If any of the property in the current configuration state is not supported then the property value in the output is populated as one of DCGM_INT32_NOT_SUPPORTED, DCGM_INT64_NOT_SUPPORTED, DCGM_FP64_NOT_SUPPORTED or DCGM_STR_NOT_SUPPORTED based on the data type of the property.

If any of the properties can't be fetched for any of the GPUs in the group then the API returns an error. The status handle statusHandle should be further evaluated to access error attributes for the failed operations. Please refer to status management APIs at Status handling to access the error attributes.

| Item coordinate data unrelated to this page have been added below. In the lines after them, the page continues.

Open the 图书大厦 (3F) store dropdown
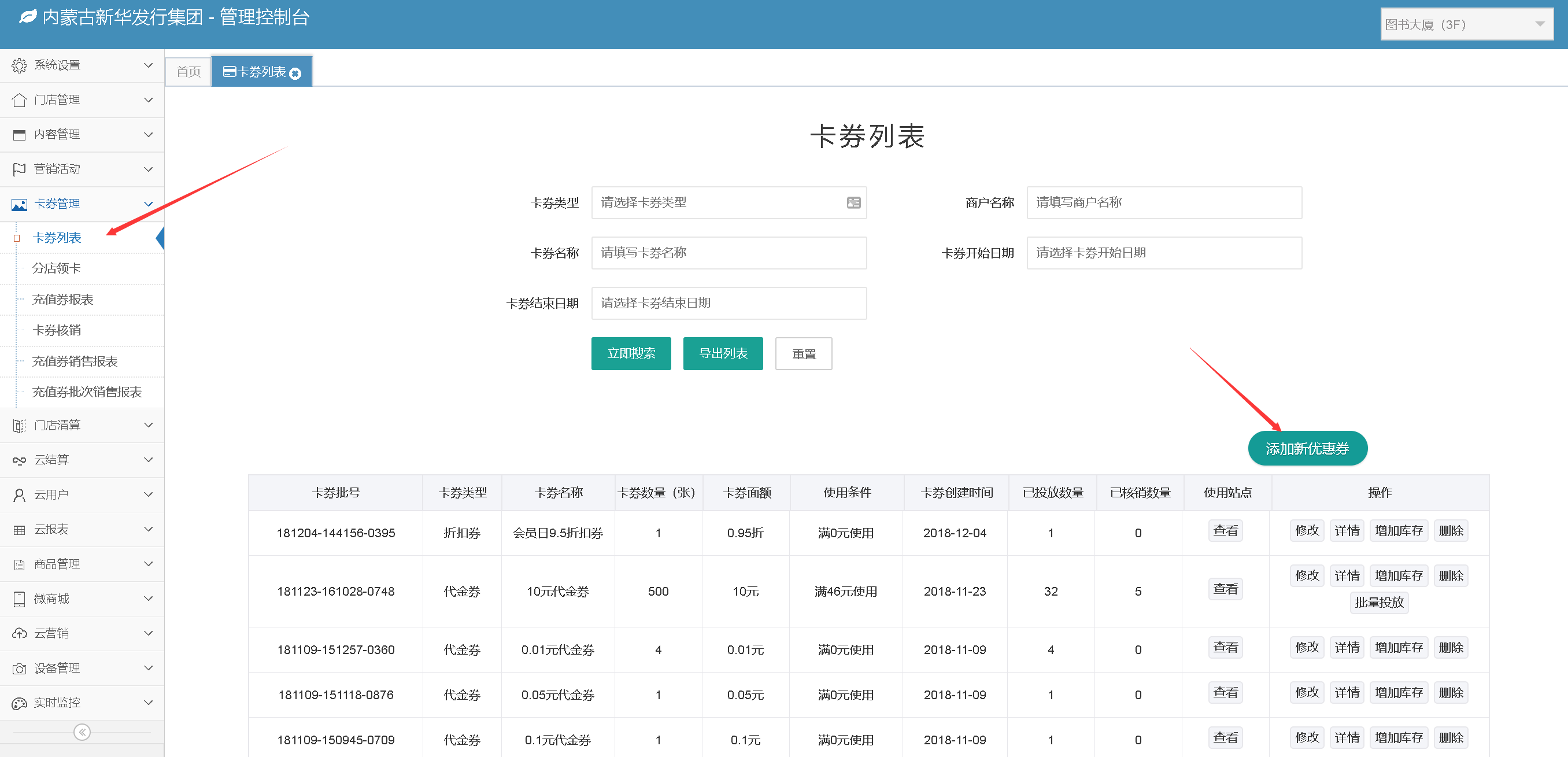The height and width of the screenshot is (757, 1568). tap(1466, 24)
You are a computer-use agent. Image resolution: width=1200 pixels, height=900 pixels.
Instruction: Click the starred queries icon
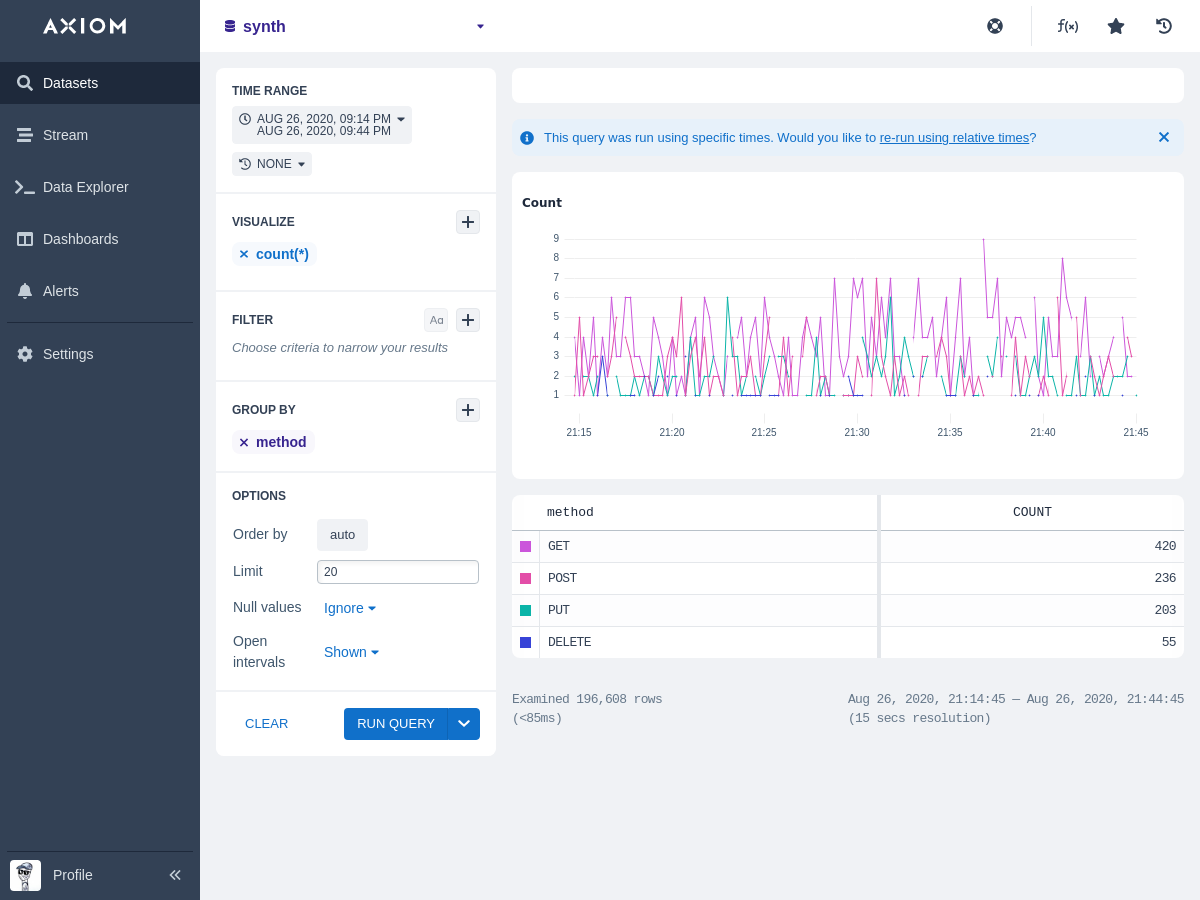(1116, 26)
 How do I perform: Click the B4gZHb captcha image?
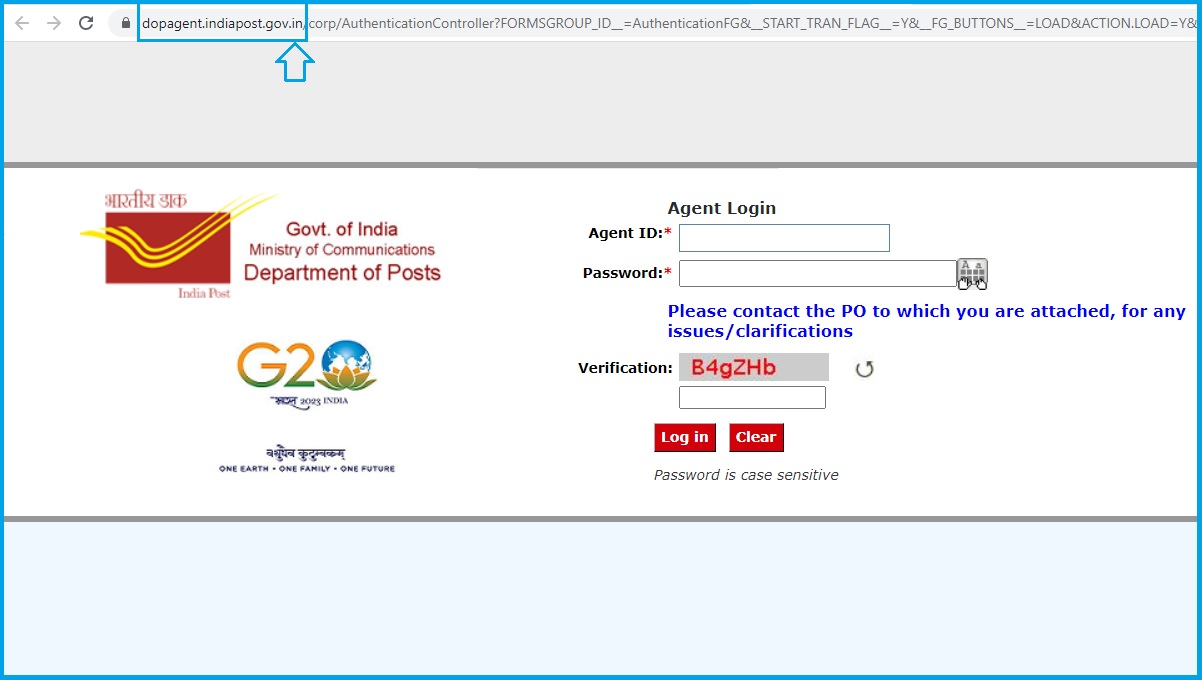point(753,366)
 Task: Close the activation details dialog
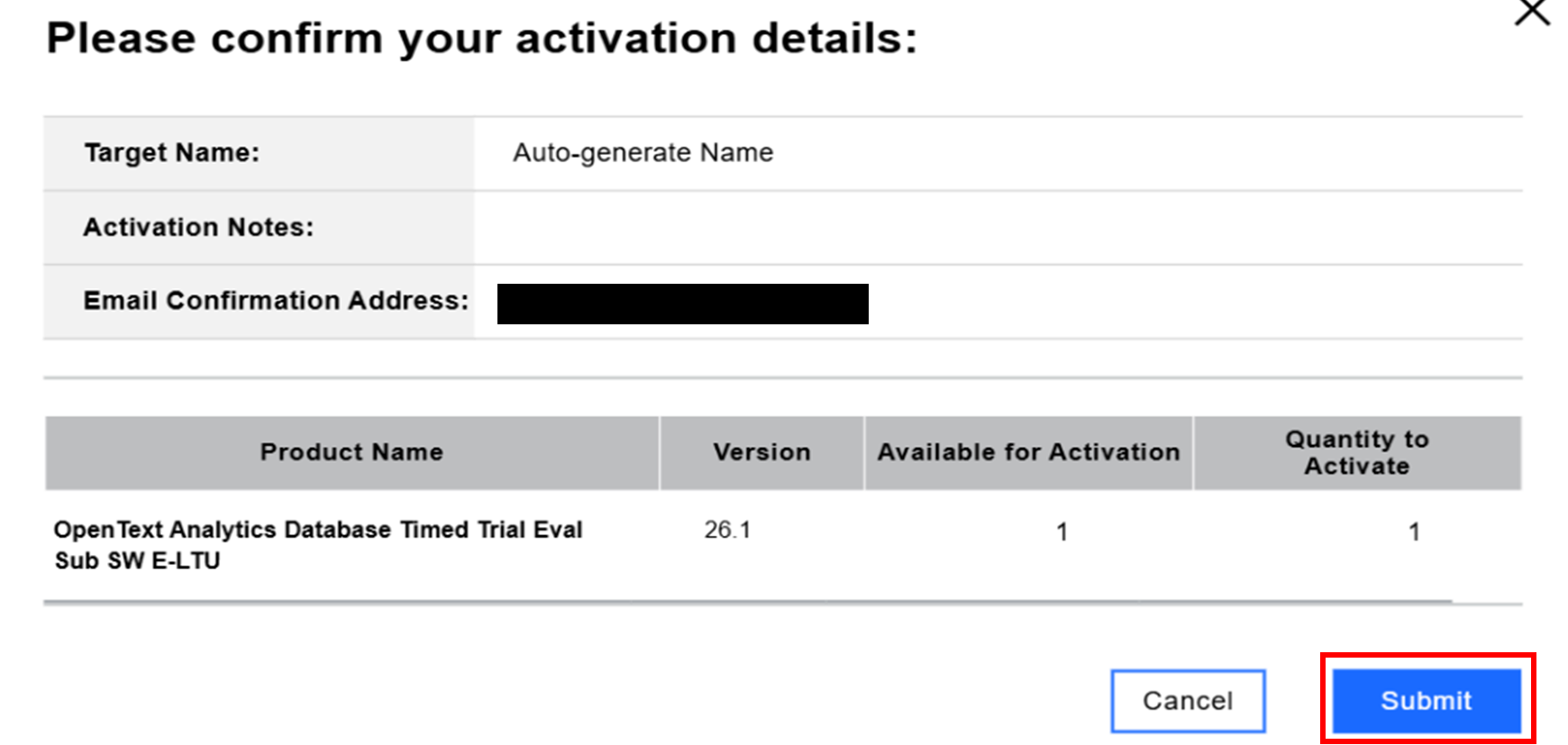click(1531, 13)
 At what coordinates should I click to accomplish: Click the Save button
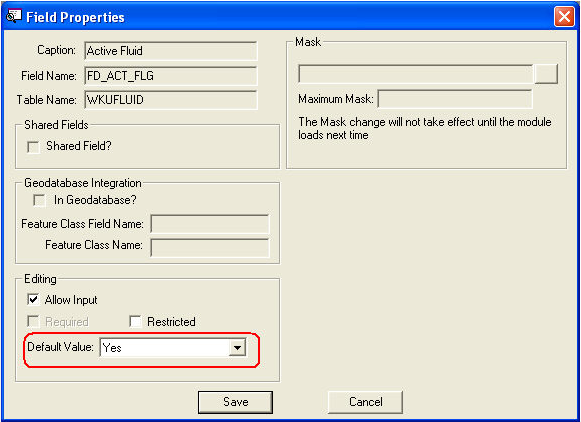pos(235,402)
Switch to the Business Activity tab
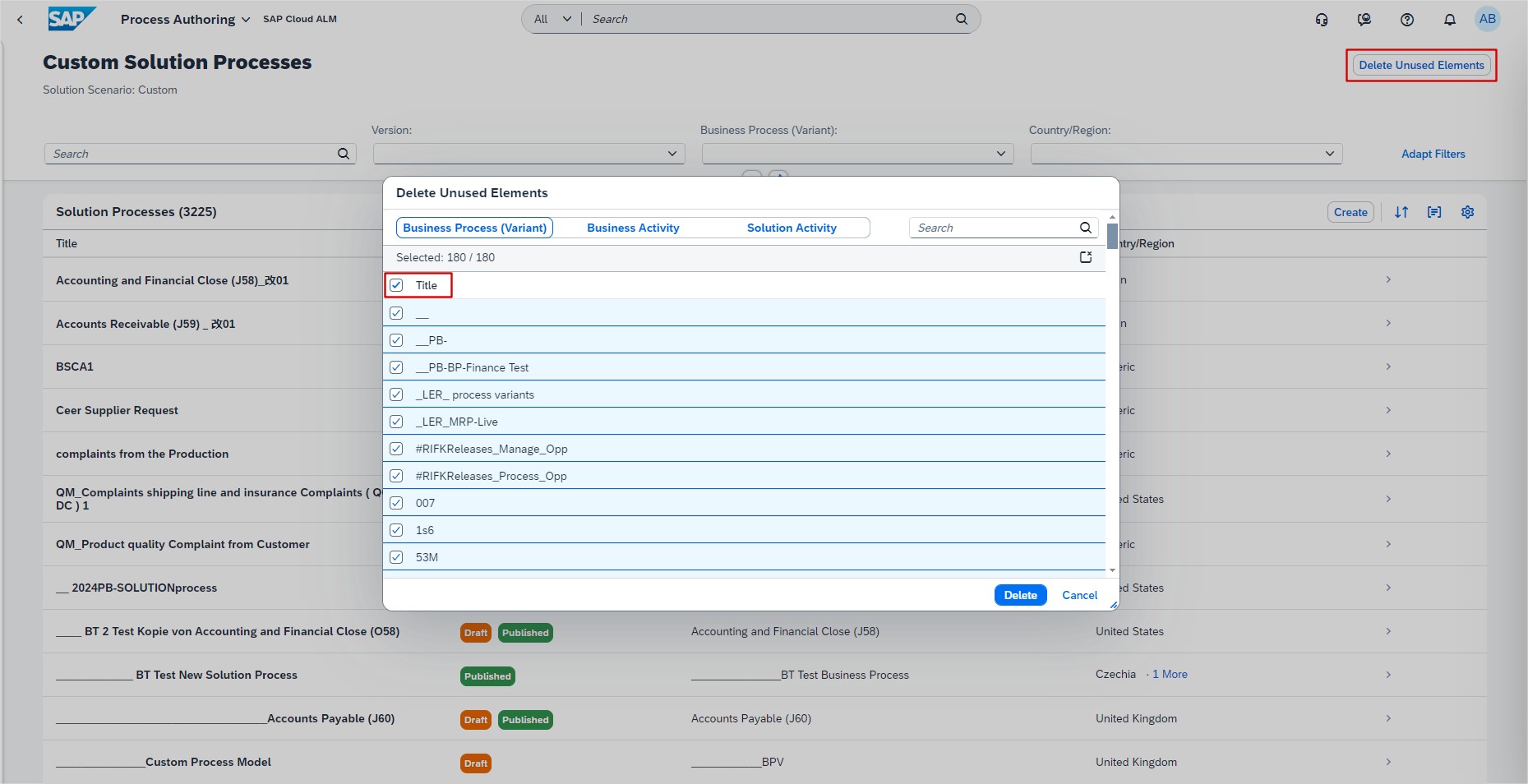1528x784 pixels. point(632,228)
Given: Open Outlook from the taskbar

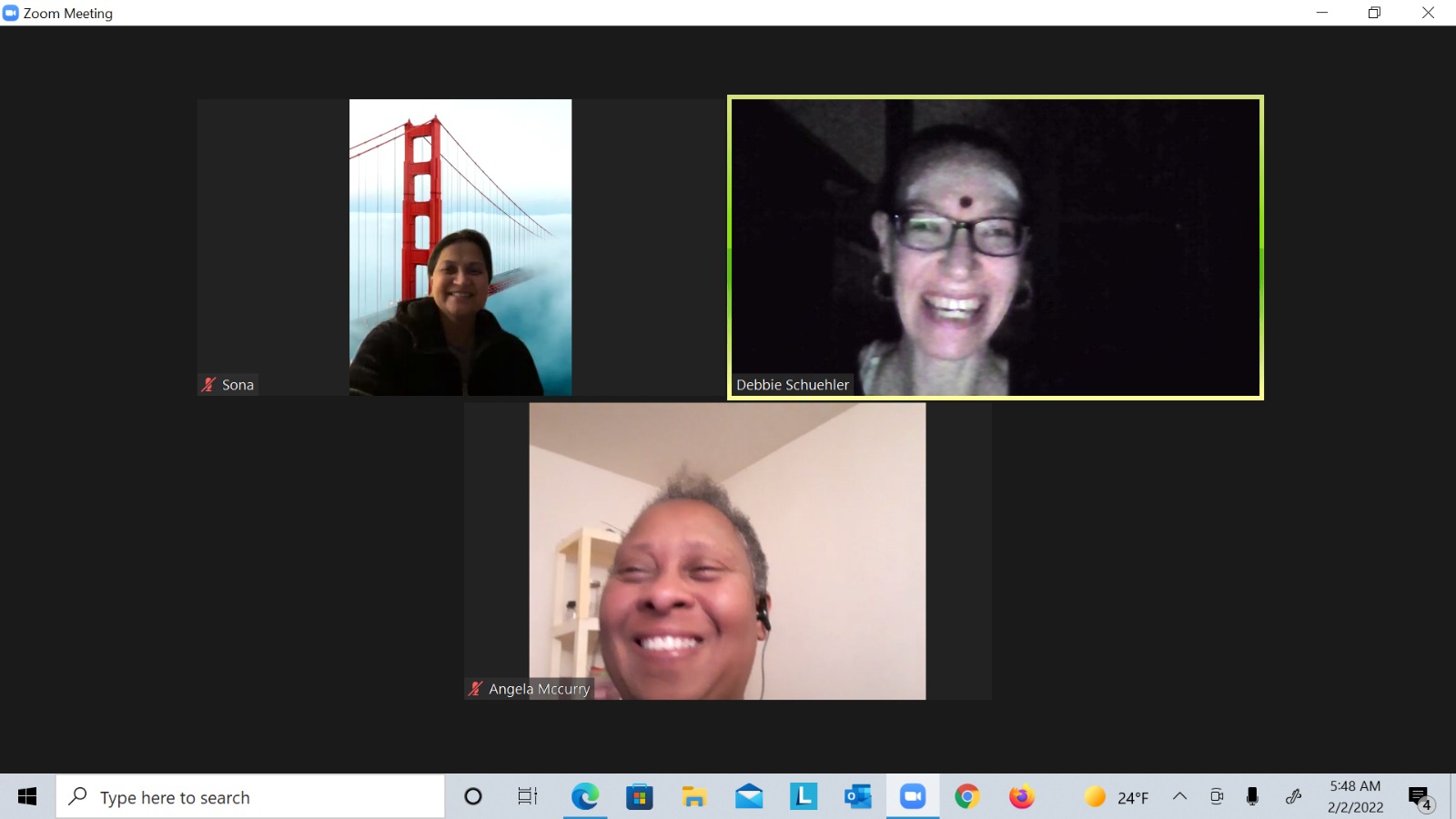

dcgmReturn_t dcgmConfigSet ( dcgmHandle_t pDcgmHandle, dcgmGpuGrp_t groupId, dcgmConfig_t* pDeviceConfig, dcgmStatus_t statusHandle )
Parameters
pDcgmHandle
IN: DCGM Handle
groupId
IN: Group ID representing collection of one or more GPUs. Look at dcgmGroupCreate for details on creating the group.
pDeviceConfig
IN: Pointer to memory to hold desired configuration to be applied for all the GPU in the group represented by groupId. The caller must populate the version field of pDeviceConfig.
statusHandle
IN/OUT: Resulting error status for multiple operations. Pass it as NULL if the detailed error information is not needed. Look at dcgmStatusCreate for details on creating status handle.
Returns

Description

Used to set configuration for the group of one or more GPUs identified by groupId.

The configuration settings specified in pDeviceConfig are applied to all the GPUs in the group. Since DCGM group is a logical grouping of GPUs, the configuration settings stays intact for the individual GPUs even after the group is destroyed.

If the user wishes to ignore the configuration of one or more properties in the input pDeviceConfig then the property should be specified as one of DCGM_INT32_BLANK, DCGM_INT64_BLANK, DCGM_FP64_BLANK or DCGM_STR_BLANK based on the data type of the property to be ignored.

If any of the properties fail to be configured for any of the GPUs in the group then the API returns an error. The status handle statusHandle should be further evaluated to access error attributes for the failed operations. Please refer to status management APIs at Status handling to access the error attributes.

To find out valid supported clock values that can be passed to dcgmConfigSet, look at the device attributes of a GPU in the group using the API dcgmGetDeviceAttributes.